During regular trading hours on Tuesday, Merck shares hit 60 bucks. If you bought the stock about two years ago and held it, you've doubled your money. Merck traded for 45 bucks and change the day before the company recalled Vioxx. It hadn't been above 60 since mid-2003. This has to go down as one of the greatest comeback stories in history.
After Merck pulled the painkiller off the market and tens of thousands of people sued the company some said the lawyers were going to own Merck and that the drugmaker would have to liquidate or, at least, Merck would ultimately have to pay tens of billions of dollars to make the lawsuits go away. (Earlier this month, Merck reached a nearly $5 billion settlement agreement on most of the cases.)
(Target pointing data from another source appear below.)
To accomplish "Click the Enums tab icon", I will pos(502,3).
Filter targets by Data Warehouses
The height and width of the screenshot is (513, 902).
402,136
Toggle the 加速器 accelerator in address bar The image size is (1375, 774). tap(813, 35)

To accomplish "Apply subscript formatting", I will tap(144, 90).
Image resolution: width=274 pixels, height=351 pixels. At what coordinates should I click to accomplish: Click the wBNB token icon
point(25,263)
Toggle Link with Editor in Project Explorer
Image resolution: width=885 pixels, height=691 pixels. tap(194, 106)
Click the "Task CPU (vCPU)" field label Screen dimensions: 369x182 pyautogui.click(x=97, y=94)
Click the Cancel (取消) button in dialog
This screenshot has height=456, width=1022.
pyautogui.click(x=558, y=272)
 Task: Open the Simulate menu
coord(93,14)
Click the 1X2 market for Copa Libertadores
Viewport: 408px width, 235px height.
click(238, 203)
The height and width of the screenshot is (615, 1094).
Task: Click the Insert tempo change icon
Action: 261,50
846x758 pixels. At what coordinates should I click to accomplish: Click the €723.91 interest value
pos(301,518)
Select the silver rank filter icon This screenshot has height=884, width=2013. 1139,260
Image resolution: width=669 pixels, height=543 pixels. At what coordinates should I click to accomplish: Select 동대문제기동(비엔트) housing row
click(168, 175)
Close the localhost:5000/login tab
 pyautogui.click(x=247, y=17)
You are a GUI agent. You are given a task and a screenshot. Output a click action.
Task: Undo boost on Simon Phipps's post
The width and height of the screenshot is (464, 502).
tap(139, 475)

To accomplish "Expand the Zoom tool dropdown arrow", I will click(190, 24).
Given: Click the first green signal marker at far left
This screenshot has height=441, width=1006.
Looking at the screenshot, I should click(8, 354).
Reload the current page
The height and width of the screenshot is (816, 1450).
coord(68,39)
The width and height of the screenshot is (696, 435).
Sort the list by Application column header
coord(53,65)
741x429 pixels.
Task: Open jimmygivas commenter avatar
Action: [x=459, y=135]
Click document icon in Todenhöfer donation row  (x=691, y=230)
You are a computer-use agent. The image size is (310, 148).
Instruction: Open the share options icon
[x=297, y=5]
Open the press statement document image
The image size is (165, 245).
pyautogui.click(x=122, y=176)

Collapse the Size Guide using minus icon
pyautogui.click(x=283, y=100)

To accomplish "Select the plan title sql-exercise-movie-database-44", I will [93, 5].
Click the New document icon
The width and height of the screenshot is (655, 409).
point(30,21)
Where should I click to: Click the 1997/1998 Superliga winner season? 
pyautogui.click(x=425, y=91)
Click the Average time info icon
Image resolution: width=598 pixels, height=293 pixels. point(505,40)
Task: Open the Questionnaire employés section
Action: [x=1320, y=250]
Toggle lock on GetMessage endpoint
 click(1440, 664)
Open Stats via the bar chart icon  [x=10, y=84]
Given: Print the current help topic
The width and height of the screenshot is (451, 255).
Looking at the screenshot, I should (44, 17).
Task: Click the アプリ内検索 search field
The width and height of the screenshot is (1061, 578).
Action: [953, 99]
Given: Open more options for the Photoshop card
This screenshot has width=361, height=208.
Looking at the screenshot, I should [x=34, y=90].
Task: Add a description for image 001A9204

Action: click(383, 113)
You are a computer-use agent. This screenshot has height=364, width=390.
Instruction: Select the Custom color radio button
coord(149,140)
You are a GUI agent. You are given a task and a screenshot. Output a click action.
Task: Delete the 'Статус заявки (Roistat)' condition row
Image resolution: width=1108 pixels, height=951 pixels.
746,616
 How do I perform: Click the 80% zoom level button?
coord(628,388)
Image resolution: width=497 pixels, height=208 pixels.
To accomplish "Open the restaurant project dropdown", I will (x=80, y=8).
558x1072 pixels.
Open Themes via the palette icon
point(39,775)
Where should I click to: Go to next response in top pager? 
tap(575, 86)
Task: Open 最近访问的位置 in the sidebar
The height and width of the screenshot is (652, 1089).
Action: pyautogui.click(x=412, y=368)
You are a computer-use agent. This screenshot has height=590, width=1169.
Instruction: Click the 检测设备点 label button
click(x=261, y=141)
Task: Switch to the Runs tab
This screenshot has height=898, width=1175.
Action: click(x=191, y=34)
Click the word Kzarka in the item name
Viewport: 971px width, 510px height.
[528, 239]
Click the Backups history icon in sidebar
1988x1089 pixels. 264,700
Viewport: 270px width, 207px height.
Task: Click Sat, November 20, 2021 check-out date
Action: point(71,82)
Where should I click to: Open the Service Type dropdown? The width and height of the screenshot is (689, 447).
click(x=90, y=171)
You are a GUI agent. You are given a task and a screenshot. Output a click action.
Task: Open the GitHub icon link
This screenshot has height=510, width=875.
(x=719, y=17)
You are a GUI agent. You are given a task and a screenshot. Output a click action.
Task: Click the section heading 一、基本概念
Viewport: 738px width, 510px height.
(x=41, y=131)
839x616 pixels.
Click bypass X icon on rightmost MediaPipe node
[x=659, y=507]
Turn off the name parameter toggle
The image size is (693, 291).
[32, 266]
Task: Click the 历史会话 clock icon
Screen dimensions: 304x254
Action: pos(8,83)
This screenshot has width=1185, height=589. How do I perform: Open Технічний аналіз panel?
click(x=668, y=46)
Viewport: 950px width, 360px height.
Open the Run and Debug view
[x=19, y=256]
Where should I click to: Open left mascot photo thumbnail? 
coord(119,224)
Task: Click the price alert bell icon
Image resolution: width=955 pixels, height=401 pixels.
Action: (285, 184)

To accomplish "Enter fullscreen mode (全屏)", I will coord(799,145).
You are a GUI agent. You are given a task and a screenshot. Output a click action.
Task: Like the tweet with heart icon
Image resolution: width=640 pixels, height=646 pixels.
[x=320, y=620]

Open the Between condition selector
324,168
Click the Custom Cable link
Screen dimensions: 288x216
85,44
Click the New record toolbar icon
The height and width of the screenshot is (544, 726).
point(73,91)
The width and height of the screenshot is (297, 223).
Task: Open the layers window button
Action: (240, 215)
But Merck had a few aces in its pocket--a handful of new vaccines, most notably the one for cervical cancer, Gardasil, and a new diabetes drug, Januvia, which is now marketed in two forms. It also got rid of its CEO and the new CEO, Dick Clark, grabbed the bull by the horns and, like many other big drug companies, simultaneously and aggressively cut costs.
The recent run-up in the stock began with the Vioxx deal and has continued with what could be a flight-to-quality, defensive play in the recent volatile, down market. But it could also be due to investors positioning themselves ahead of two potential catalysts for the stock.